Ese joven talento era nada más y nada menos que ‘El Niño Mimado de Puerto Rico’, el que a su joven edad ya se proyectaba como figura en el ámbito musical Latino, y en especial de la  Salsa, como movimiento musical y un estilo o un golpe diferente, donde se fusionan varios elementos y se crea tanto el sello, como el estilo FANIA.
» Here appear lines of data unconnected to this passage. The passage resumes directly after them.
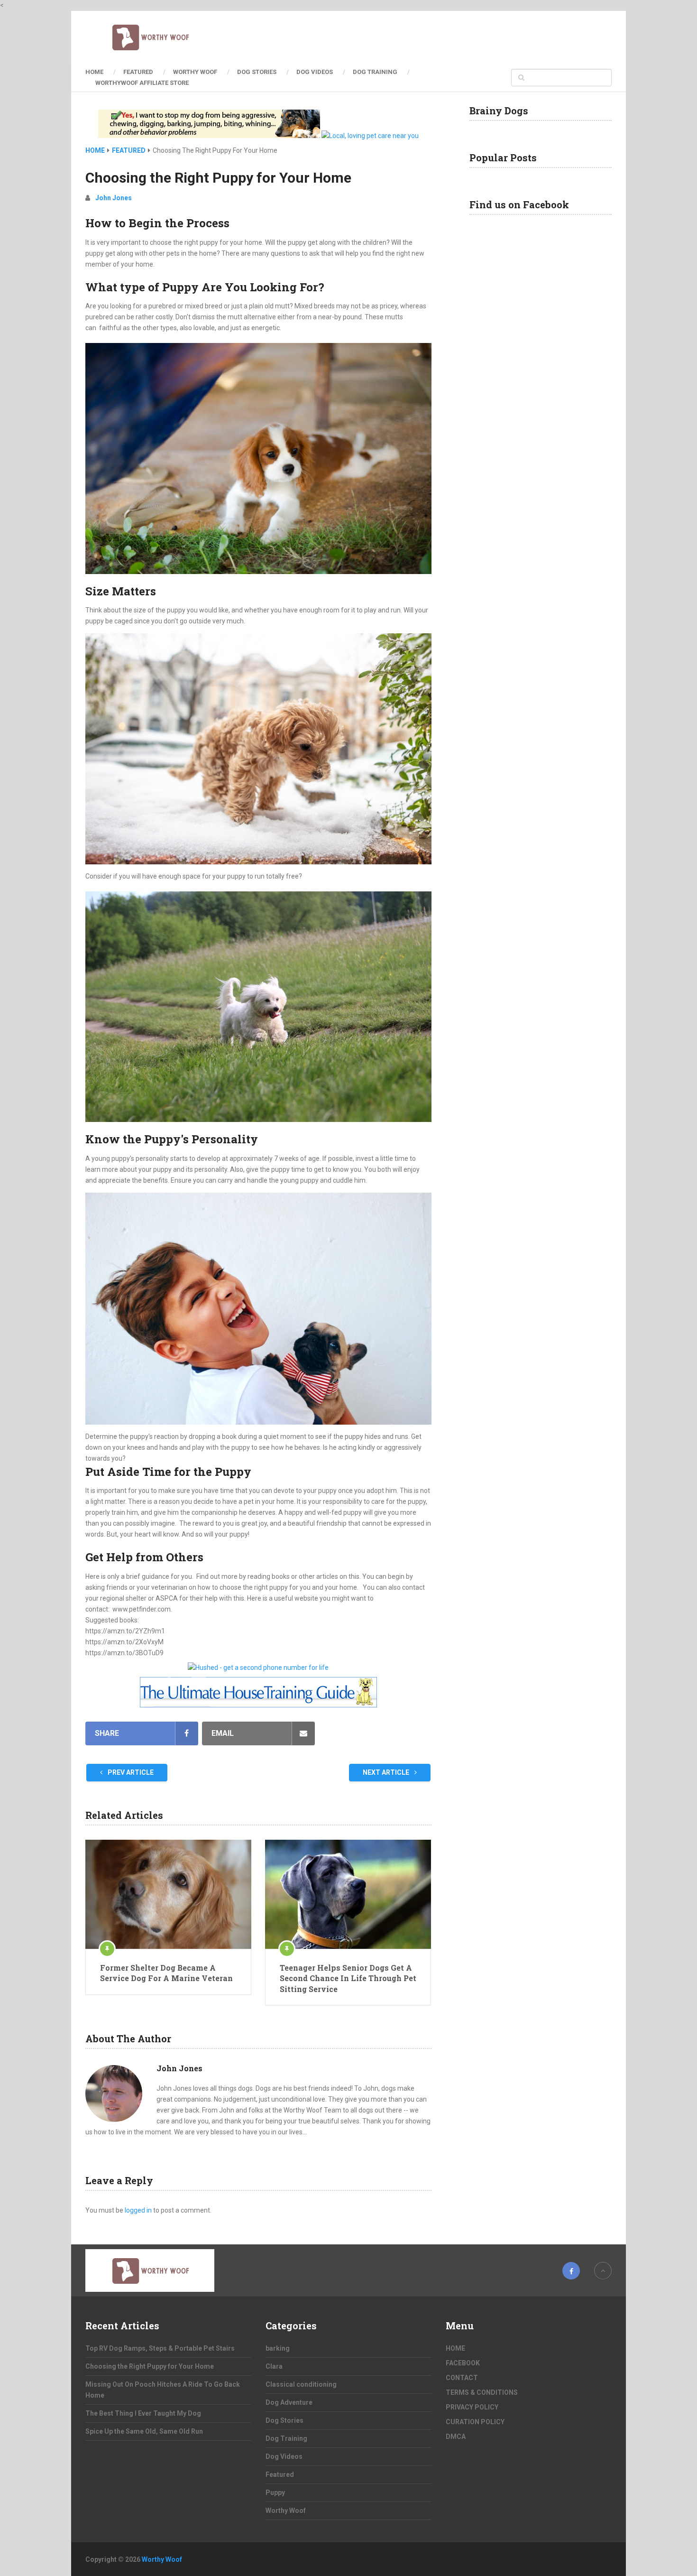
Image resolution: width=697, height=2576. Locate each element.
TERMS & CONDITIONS (482, 2392)
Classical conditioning (301, 2384)
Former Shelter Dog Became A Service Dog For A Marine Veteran (166, 1973)
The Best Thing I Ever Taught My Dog (143, 2413)
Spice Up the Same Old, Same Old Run (144, 2431)
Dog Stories (256, 71)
Ismael Miranda  se constituye en un baluarte de la sangre boricua y de esa forma llega donde los grandes saben llegar, a la cima. Con la Fania All Stars, el niño bonito se destaca y se constituye en una estrella dentro de esa constelación que tuvo la Fania en sus inicios.

En Colombia hemos aprendido a querer a Miranda como de los nuestros, él aquí juega de local.

Ojalá su vida y su carrera no se trunquen en este mal momento, apoyemos a nuestro querido artista, que es de la MOÑA DE LOS NUESTROS,   con él nos volveremos a ver en cualquier esquina, porque «Las Esquinas Son Iguales en Todos Laos».